What’s in an (information science professional) name?

by | Apr 23, 2012 | Information Science, Observations and Opinions

LibChat is a weekly twitter event that is, in a way, a crowdsourcing of brainstorming. Someone poses a question about their job, the field in general, or a specific topic to the moderator, who then reposts it to all followers of the hashtag (#libchat). Suggestions, commentary, discussion and really bad jokes are then made. I usually participate, even if just to lurk (if I am brain dead or busy doing something else), because there is always useful and enlightening stuff shared. This is information science professionals at their best, helping each other.

I raised the question on the 4/19/12 LibChat concerning the acronym “LAM”, standing for Library/Archives/Museum professionals, which I’ve seen used around but not extensively. I was curious about people’s reaction to it, because I like the idea of having an encompassing term to use in addition to our functional job titles, but honestly I thought LAM was not quite up to the task.

The majority agreed, in fact I don’t think there was one genuine supporter for the term, at best there was indifference. Most people downright hated it (and, admittedly, it is too close to the word “lame” to be comfortably used in a positive way!) and there was much grousing about adding yet another acronym to our already heavy larder of them.

In particular, @pnkrcklibrarian took me to task to trying to find an umbrella term to use, and we had a very lively conversation about it. She was very concerned that such a term could be used to identify InfoSci professionals as generalists, with the result of making it appear as if we are all interchangeable.

I had not quite thought that out from that angle and was disturbed by it, because with all the cutbacks on budget going on everywhere, that really does seem to be the case. The Florida State Archives, for instance, cut their preservation archivist a couple of years ago under the misapprehension that the job could be covered by other archivists, and if not then easily outsourced.

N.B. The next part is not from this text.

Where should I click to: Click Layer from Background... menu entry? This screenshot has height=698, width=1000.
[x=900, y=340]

Well, yes, outsourcing is certainly possible — for a cost much greater than keeping a preservationist on staff. (DOH.) The Legislature then merged the physical locations of the State Archives and the State Library under the totally misguided assumption that library and archive reading rooms are essentially the same (very, very not the case, if you don’t know; archives by their nature need much tighter security than libraries).

On the other hand, the issue of job blurring also came up which is something I also see happening in a lot of places — a university special collections library such as FSU is an environment that is part library, part archives, and part museum to start with, and with cutbacks staffers are expected to wear every hat. Many librarians are being put in charge of local “history collections” that include not just books but personal papers because the library cannot afford a staff archivist.

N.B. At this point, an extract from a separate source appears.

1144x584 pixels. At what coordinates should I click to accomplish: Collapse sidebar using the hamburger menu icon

So the cornerstone of the issue is acknowledging that yes, our jobs do have a lot of overlap in concept and purpose, thus having a high-level term recognizing that is important; while keeping in mind that different jobs function very differently and require different training. A systems librarian, a school librarian, a museum archivist, a digital library project manager, and a state archivist all have vastly different duties, responsibilities, and skill sets. I would even argue they have different cultures, in the main. But we are all still information science professionals, with the mission of “improving society through facilitating knowledge creation in our communities” (Lankes, 2011).

Maybe if we reversed LAM to MAL, we would at least get the super-cool Firefly reference?

Or we could just circumvent all the fuss and call ourselves Brown Coats!

…yeah, obviously I’m kind of at a dead end. You will note I continue to use the unwieldy “InfoSci Professionals” for now.